# 585 headset



## 45ronin (Jul 17, 2007)

Can someone more mechanically inclined sound off on this one?

The 585 headset made by FSA comes with two very thin TH Industries washers.

I assume one goes over the top bearings and one between the bottom race/fork and the bearings.

Question is this. The top washer is easy to get in place.

The bottom washer has such tight tolerances tot the steerer tube that it won't pass over the Look manufacturing sticker. 

Is the bottom washer necessary for this frame or is it a part FSA specs out but Look doesn't require?

Thankfully or not, my LBS mechanic didn't install either. I already placed the top washer in position but the bottom part was a non-starter.

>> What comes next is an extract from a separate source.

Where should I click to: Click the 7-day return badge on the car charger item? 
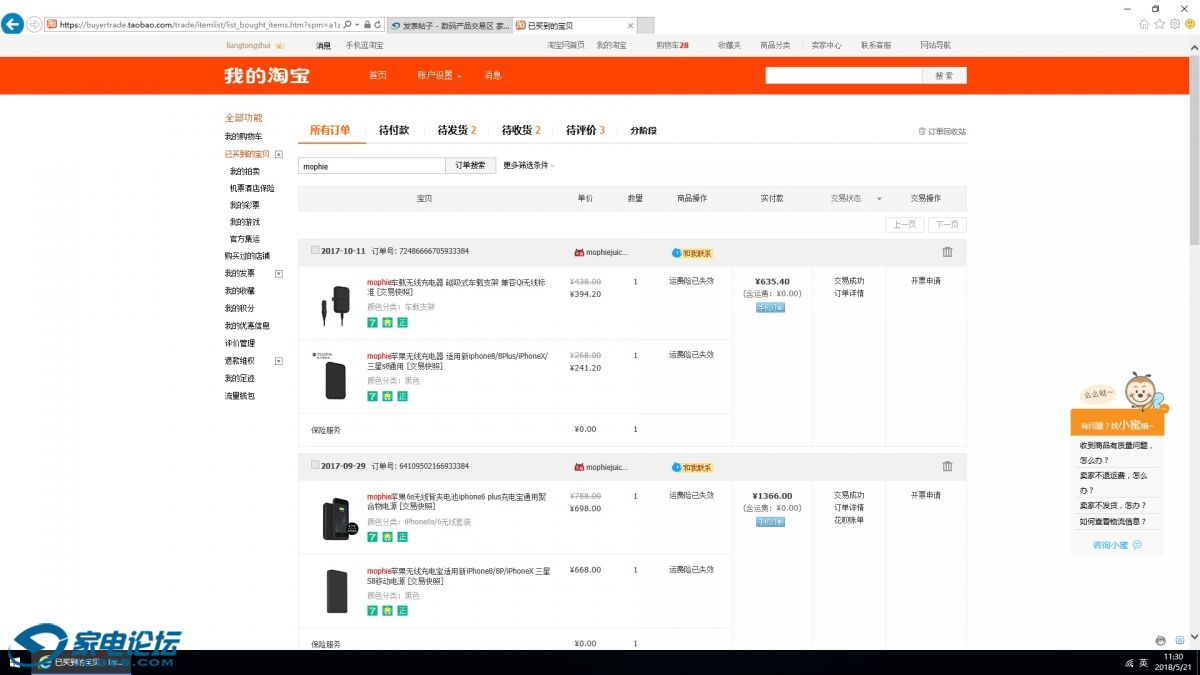(372, 323)
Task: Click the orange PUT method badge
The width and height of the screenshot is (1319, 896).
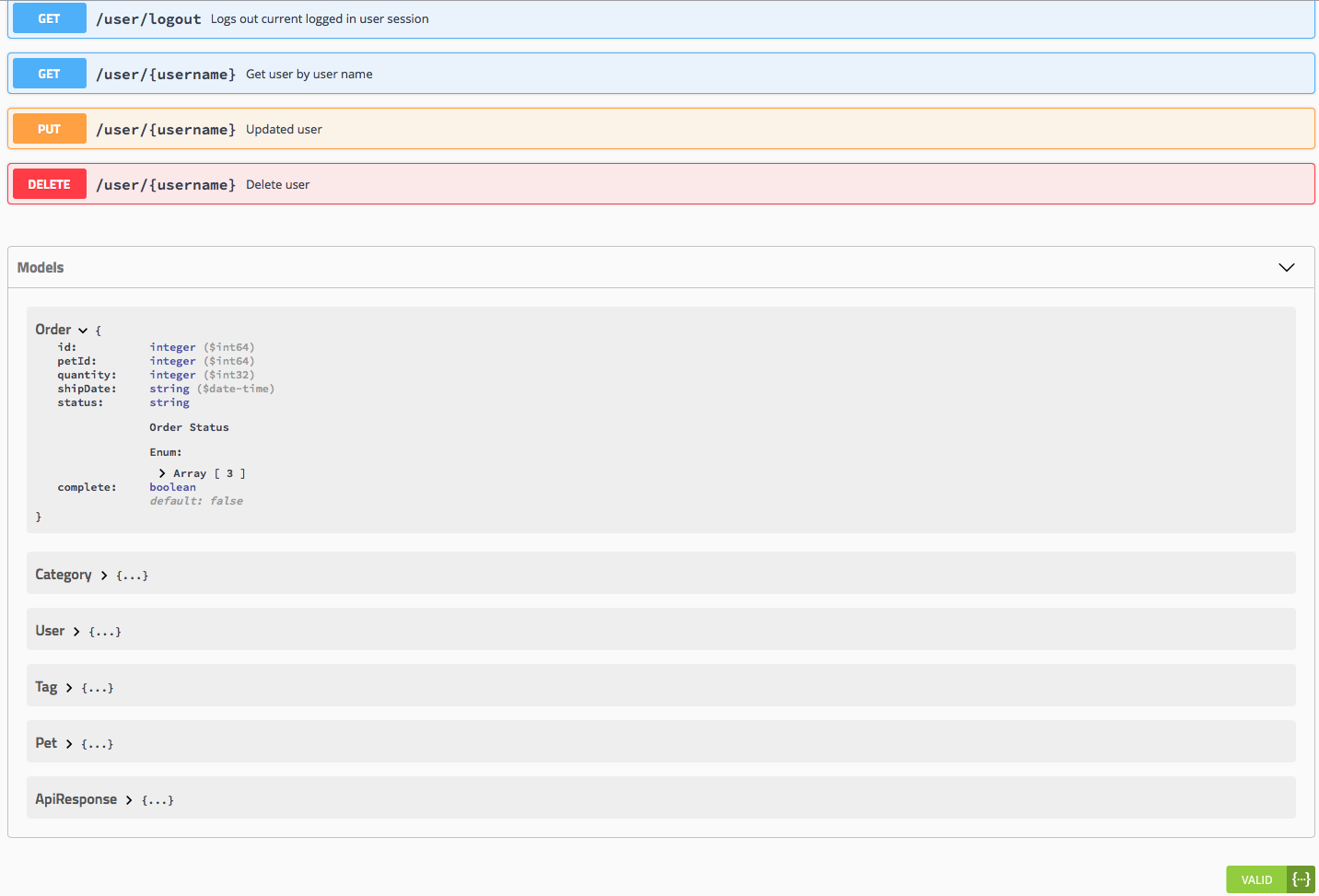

Any help with this Look folks?


----------



## C-40 (Feb 4, 2004)

*info...*

There is never a need for a washer at the bottom. There may be a need for one or more washers on top of the upper bearing. They are used to produce a small gap between the head tube and the top portion of the headset. You don't want the top to rub on the head tube.


----------



## RK250 (Nov 16, 2007)

Exactly as C-40 states. The thin washer if placed on top of your upper bearing will keep the top cap from rubbing against the headtube...if needed. If the steering rotates nicely, keep the washers in your spares box.


----------